5.05b Unbiased estimates: of population mean and variance

A computer company repairs large numbers of PCs and wants to estimate the mean time to repair a particular fault. Five repairs are chosen at random from the company's records and the times taken, in seconds, are 205 \quad 310 \quad 405 \quad 195 \quad 320.

1. Calculate unbiased estimates of the mean and the variance of the population of repair times from which this sample has been taken. [4]

It is known from previous results that the standard deviation of the repair time for this fault is 100 seconds.

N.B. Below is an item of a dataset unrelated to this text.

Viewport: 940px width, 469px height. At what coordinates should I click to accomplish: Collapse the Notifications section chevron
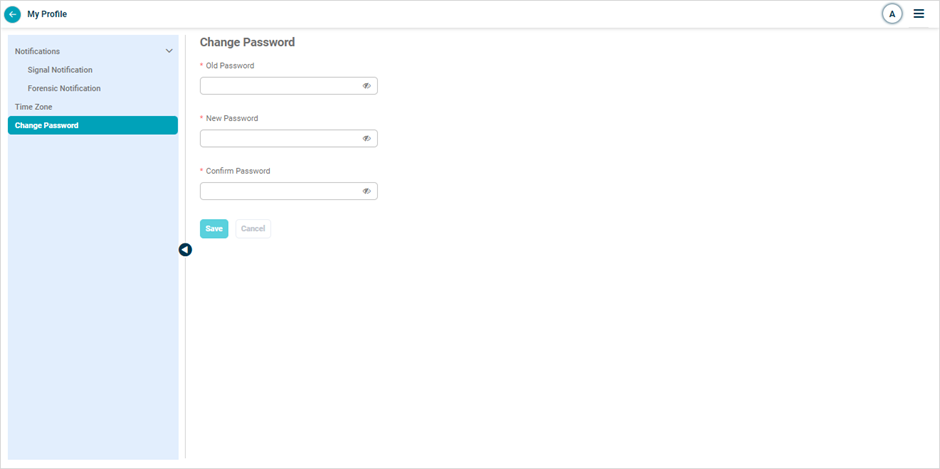click(169, 51)
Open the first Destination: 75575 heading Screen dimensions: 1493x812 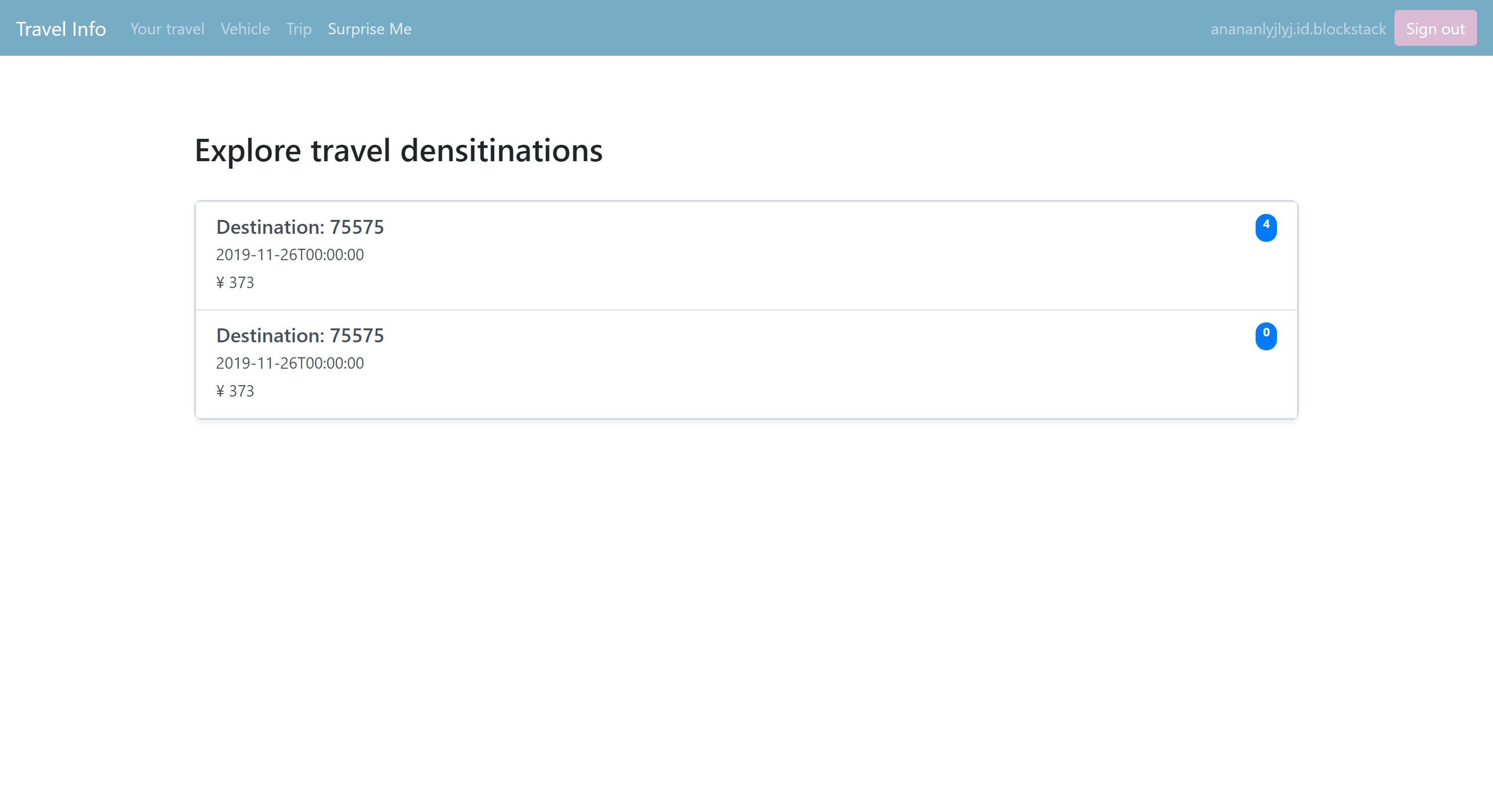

The company manager wants to ensure that there is a probability of at least 0.95 that the estimate of the population mean lies within 20 seconds of its true value.

1. Find the minimum sample size required. [6]

(Total 10 marks)

A machine produces metal containers. The weights of the containers are normally distributed. A random sample of 10 containers from the production line was weighed, to the nearest 0.1 kg, and gave the following results 49.7, 50.3, 51.0, 49.5, 49.9 50.1, 50.2, 50.0, 49.6, 49.7.

1. Find unbiased estimates of the mean and variance of the weights of the population of metal containers. [5]

The machine is set to produce metal containers whose weights have a population standard deviation of 0.5 kg.

1. Estimate the limits between which 95\% of the weights of metal containers lie. [4]
2. Determine the 99\% confidence interval for the mean weight of metal containers. [5]

A company produces climbing ropes. The lengths of the climbing ropes are normally distributed. A random sample of 5 ropes is taken and the length, in metres, of each rope is measured. The results are given below. 120.3 \quad 120.1 \quad 120.4 \quad 120.2 \quad 119.9

1. Calculate unbiased estimates for the mean and the variance of the lengths of the climbing ropes produced by the company. [5]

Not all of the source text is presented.